FIG. 5(a) is a simplified depiction of one example implementation of a dynamic pattern generator (DPG) 500 constructed in accordance with the principles of the invention. The depicted DPG 500 includes a pattern generation array 501 including a multiplicity of pattern generation elements 501e. As is extensively described in the forgoing applications and patents, each of these elements 501e comprises a conductive surface configured such that a voltage can be applied individually to each element as needed to establish a desired pattern in a resultant beam. Typically, a negative bias is applied to obtain reflection in electrons directed onto the pattern generation elements 501e and a positive bias is applied to elements 501e that will absorb electrons (thus, subtracting them from the resultant electron beam). In this way an electron beam projected onto the pattern generation array 501 has a pattern impressed thereon by the configuration of the pattern generation elements 50e. Typically, various control circuitries 502 can also be included on the DPG 500. Such circuitry 502 can optionally be formed on layers beneath the pattern generation array 501 to form a more compact structure if desired.

Referring to the simplified illustrations of FIG. 5(b) a large base voltage potential (e.g., −50 kV) is applied to an electrode 512 (analogous to 402 and so on). Also a DPG 502 with an array of pattern generation elements 501e is placed at a similarly high potential (e.g., −50 kV) and the electron beam 406 is directed onto the DPG through the aperture (not shown here). The patentees explain that by applying an electrical potential 514 sufficiently negative (using amplifier 513 e.g., 432 etc.) to the electrode 512 the electron beam 406 overrides the potentials applied at the pattern generation elements 50e and “drives” the electrons 406 into the DPG 502. Thus, no reflected beam is produced. In other words, the DPG is effectively “off” despite being subjected to a continuous electron flow from the electrode 512. In some implementations, the sufficiently negative electrical potential is about −2.5V. The inventors point out that other voltage potentials can be applied and also point out that voltages in the range of −1V to −3V are sufficiently negative.

Moreover, referring to FIG. 5(c), which is a simplified illustration analogous to that of FIG. 5(b), the electrical potential 515 is subjected to a positive bias (using amplifier 513 e.g., 432 etc. to, for example, apply a +2.5V or other suitable level of bias). This enables a sufficient drop in (negative) potential in the electron beam 406 such that the potentials applied at the pattern generation elements 50e enable a selective patterning of the electron beam (such as schematically depicted by element 502e′). Thus, the DPG 502 produces a patterned reflected beam. In other words, the DPG is effectively “on”. In some implementations, a sufficient positive electrical potential is about +2.5V. The inventors point out that other bias voltage potentials can be applied (e.g., although not limited to such, voltages in the range of +1V to +3V are sufficiently positive).

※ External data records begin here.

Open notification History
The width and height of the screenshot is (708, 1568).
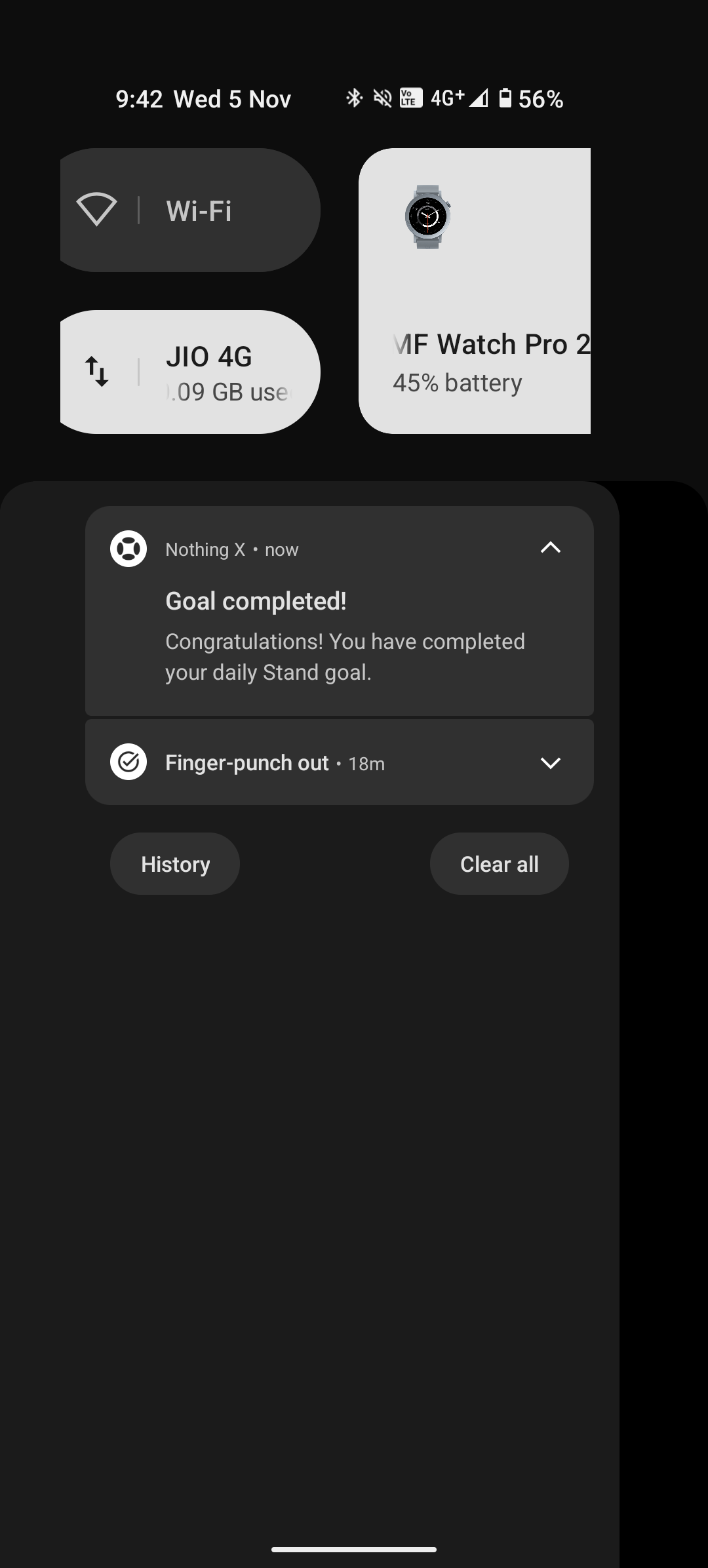coord(175,864)
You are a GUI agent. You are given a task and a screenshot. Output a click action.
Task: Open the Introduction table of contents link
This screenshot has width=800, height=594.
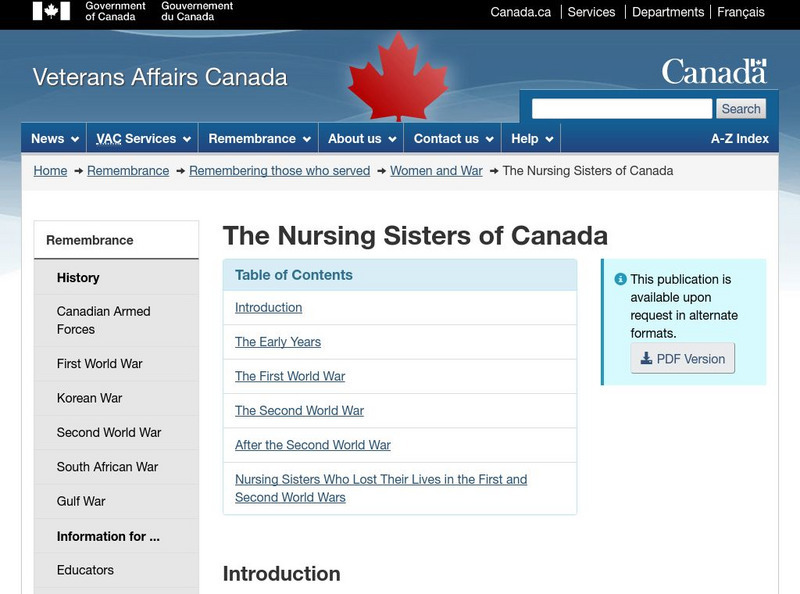click(268, 306)
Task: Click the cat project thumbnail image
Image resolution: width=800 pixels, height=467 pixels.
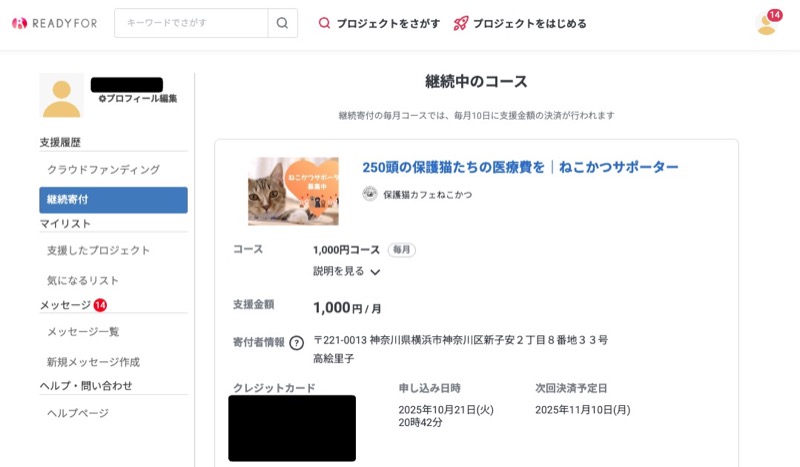Action: (293, 191)
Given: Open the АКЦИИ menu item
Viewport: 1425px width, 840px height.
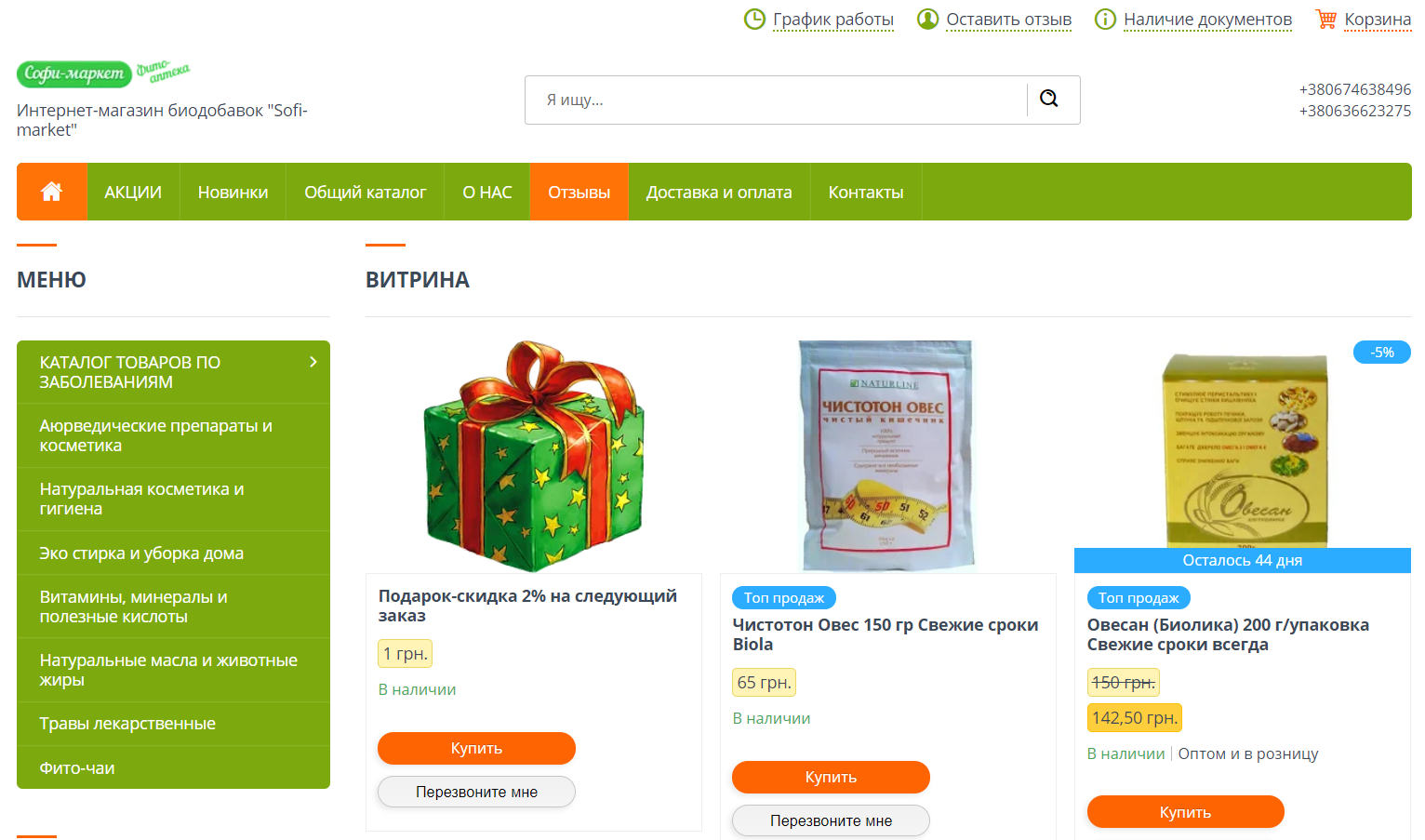Looking at the screenshot, I should (x=133, y=192).
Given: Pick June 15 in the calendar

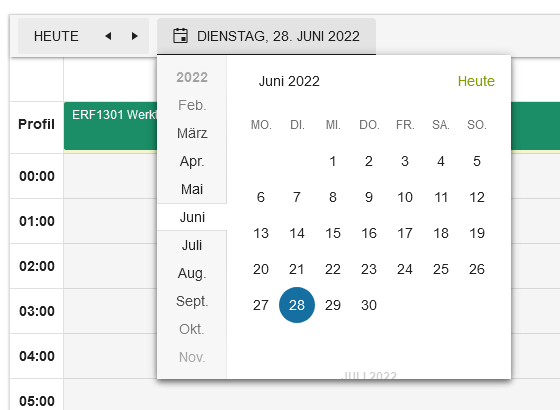Looking at the screenshot, I should click(333, 233).
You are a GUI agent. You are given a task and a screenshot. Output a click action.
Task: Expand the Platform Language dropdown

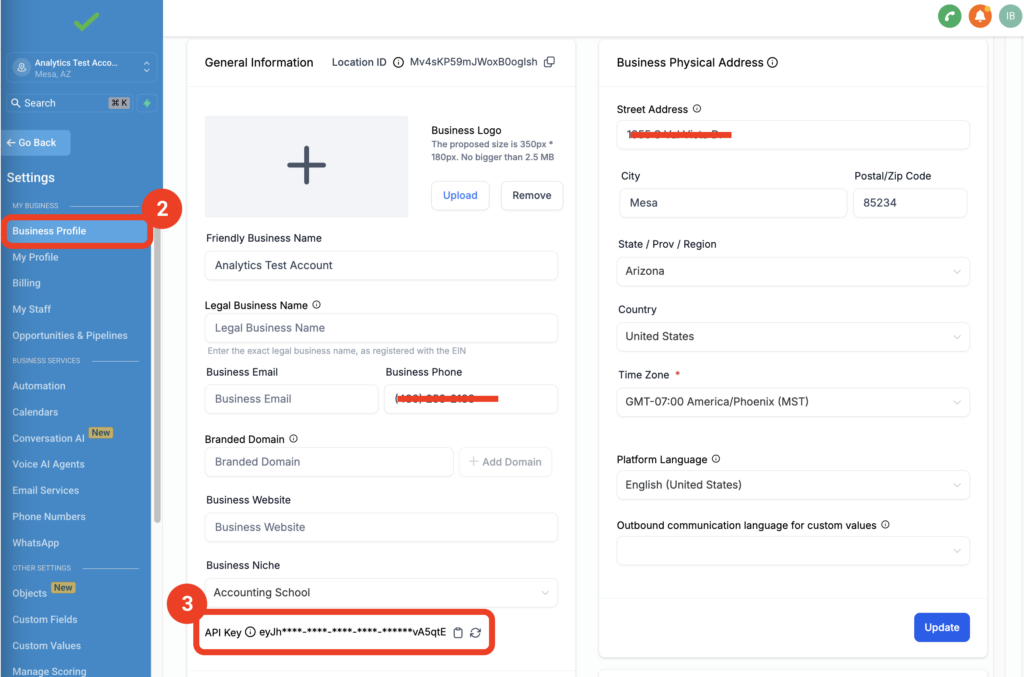792,485
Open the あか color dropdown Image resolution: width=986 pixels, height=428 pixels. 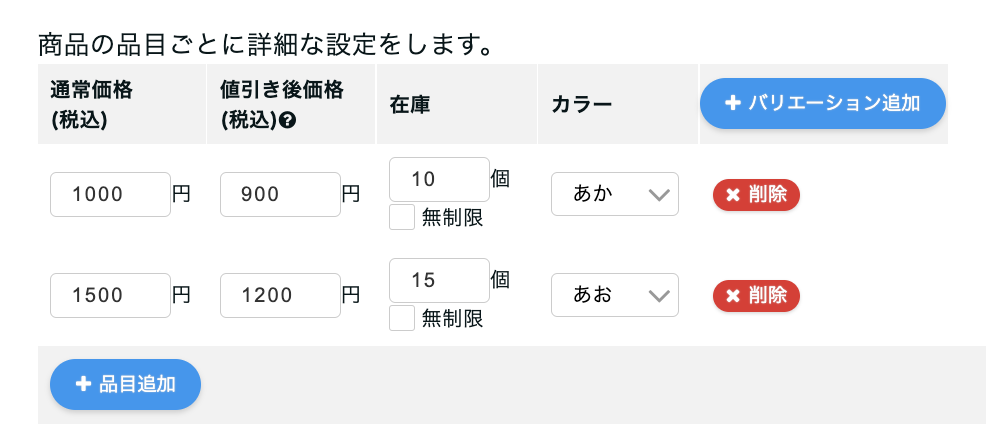614,194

It should be noted that the inventors contemplate that the change in potential (e.g., from −2.5V to +2.5 as illustrated by 514, 515) should occur on the order of picoseconds (ps). For example, a rise or fall time should be less than 40 ps (a range of about 25-50 ps is suitable with a range of about 25-35 ps being preferred). At pulse repetition frequencies of 200-400 MHz (or greater) rise times of less than about 0.5-1% of the duty cycle are preferred.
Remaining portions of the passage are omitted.